Temprano en la mañana. Los pájaros del bosque aún dormían, el guardabosques ya se había levantado y estaba ocupado removiendo la olla de arroz recién cocinada. El niño llevaba un rato despierto, se estaba cambiando la ropa seca que había colgado sobre la estufa, la dobló con cuidado y se la entregó al guardabosques con los ojos llenos de preocupación. "¡Gracias por dejarme pasar la noche aquí! Tengo que irme a casa. Durante las últimas dos semanas, mamá debió haberme extrañado muchísimo. Sin mí, tenía que salir sola a vender y cuidar a sus dos hermanos menores. Estaba muy cansada".

—¡Creo que sí! Pase lo que pase, debería quedarme con mi madre —susurró el guardabosques—. Pero… ¡soy el hermano mayor de la familia, tengo que hacerlo! —El niño lo miró con vacilación—. ¿Necesitas ayudar a mi madre? —preguntó el guardabosques con dulzura. —Sí —respondió el niño con suavidad.

Afuera, la niebla cubría el bosque, y aquí y allá se oía el aleteo de algunos pájaros para volar hacia la brumosa cima de la montaña. El rostro del niño tras el fuego parpadeante parecía envejecer prematuramente. «Mi madre lo ha pasado mal. Desde que falleció mi padre, me ha criado sola», murmuró el niño. «Luego se volvió a casar, nacieron mis dos hermanos menores y, por desgracia, mi tío tuvo un accidente y tuvo que quedarse en un mismo sitio. Mi madre trabajaba duro sola. A las tres de la mañana, iba al muelle a esperar a que llegaran los barcos pesqueros, luego iba al mercado a vender hasta el anochecer. Ahora tiene que criarnos a los tres, darle medicinas a mi tío sola… Decidí dejar la escuela y seguir a los tíos al bosque a recoger leña…». En ese momento, el niño empezó a llorar. «¿No dijiste nada?». «Lloró, diciéndome que volviera a la escuela. Ya ha tenido suficientes problemas sola». El guarda forestal lo acercó más y le acarició el pelo agrio y desaliñado. "Escucha, regresa con tu madre y tu hermana, luego tienes que volver a la escuela. Tienes que estudiar. ¡Vete a casa, no dejes que tu madre se preocupe! Yo me quedaré aquí, ven a visitarme de vez en cuando". El niño asintió levemente, se agachó para cargar el saco sobre su hombro, antes de darse la vuelta, miró al guarda forestal con una profunda gratitud en los ojos.

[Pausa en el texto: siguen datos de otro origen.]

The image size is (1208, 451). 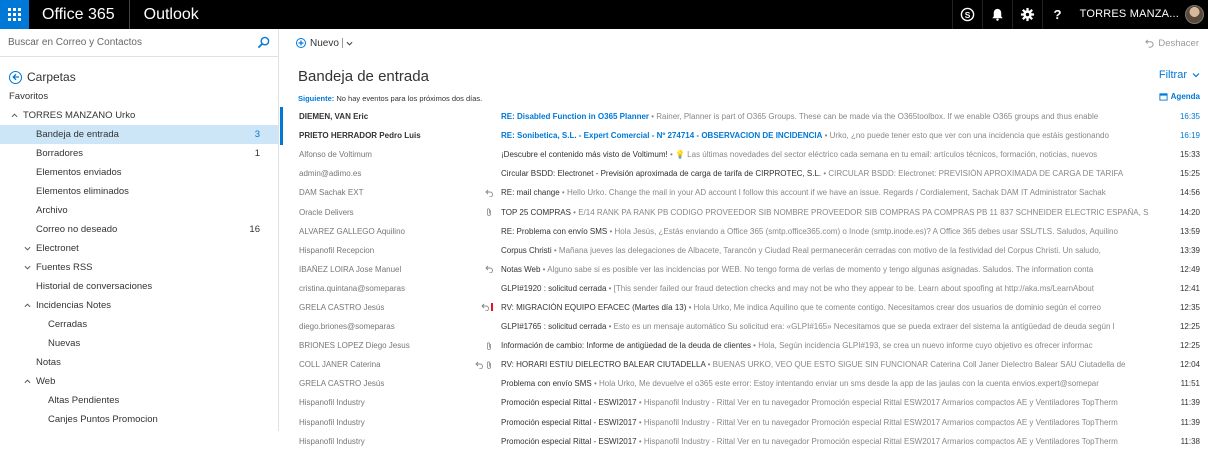 What do you see at coordinates (347, 327) in the screenshot?
I see `message-sender: diego.briones@someparas` at bounding box center [347, 327].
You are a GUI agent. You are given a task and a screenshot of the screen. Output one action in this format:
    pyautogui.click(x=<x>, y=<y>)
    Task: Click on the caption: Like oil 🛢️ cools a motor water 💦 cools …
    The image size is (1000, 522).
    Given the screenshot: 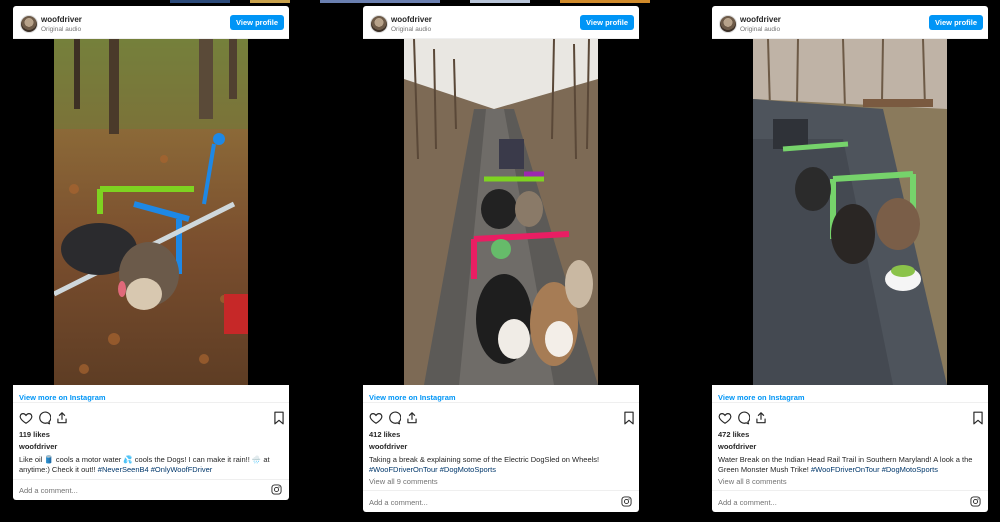 What is the action you would take?
    pyautogui.click(x=150, y=464)
    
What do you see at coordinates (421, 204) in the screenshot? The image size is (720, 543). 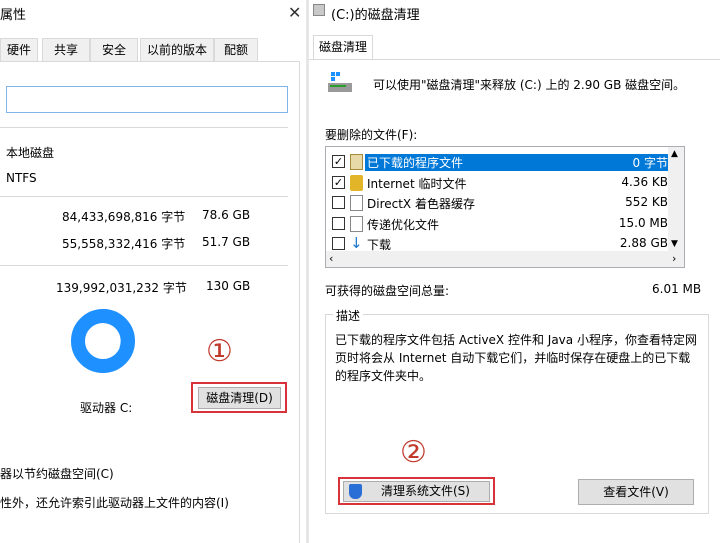 I see `list-item-name: DirectX 着色器缓存` at bounding box center [421, 204].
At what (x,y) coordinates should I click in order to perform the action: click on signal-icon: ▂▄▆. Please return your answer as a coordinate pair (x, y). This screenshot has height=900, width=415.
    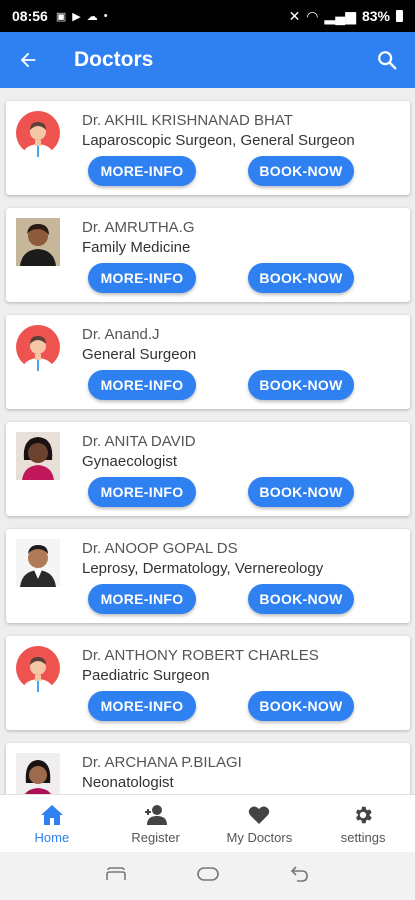
    Looking at the image, I should click on (340, 16).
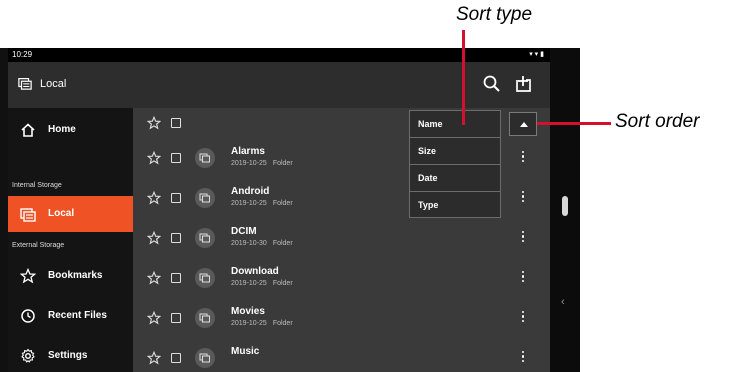  I want to click on internal-storage-heading: Internal Storage, so click(37, 186).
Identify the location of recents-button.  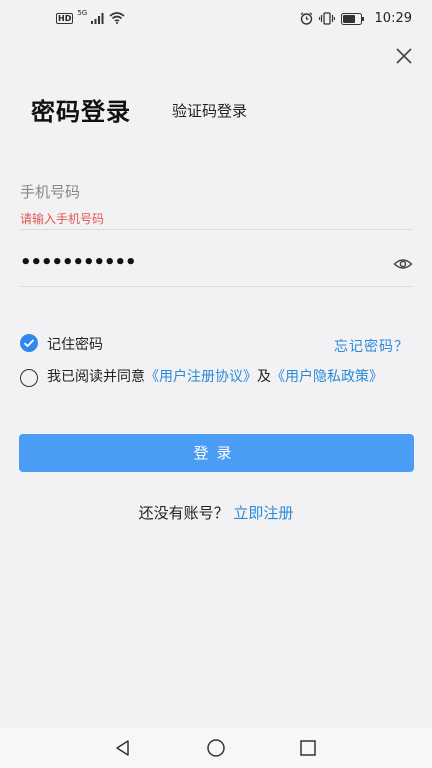
(308, 748).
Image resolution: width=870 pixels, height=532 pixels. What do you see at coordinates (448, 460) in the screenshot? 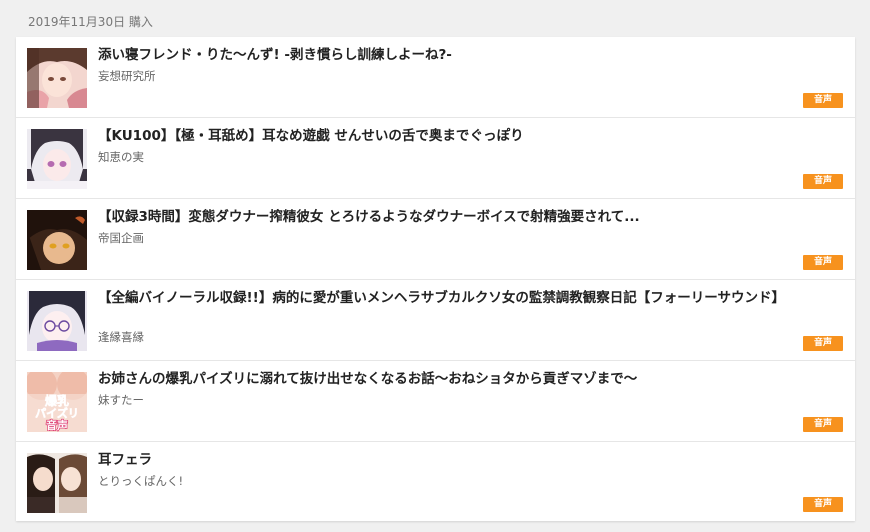
I see `item-title: 耳フェラ` at bounding box center [448, 460].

El niño bajó la colina, su pequeña sombra se escabullía por la ladera. Tras él, el saco de leña seca parecía oprimir su delgada espalda; el peso hacía que sus pasos se desviaran como un barco descargando en el muelle. El guarda forestal observó su sombra, con una sonrisa llorosa en el rostro. Al pie de la ladera, el niño se giró y saludó con la mano. A lo lejos, pero el guarda forestal aún podía ver sus ojos brillar como el sol que asomaba tras las nubes.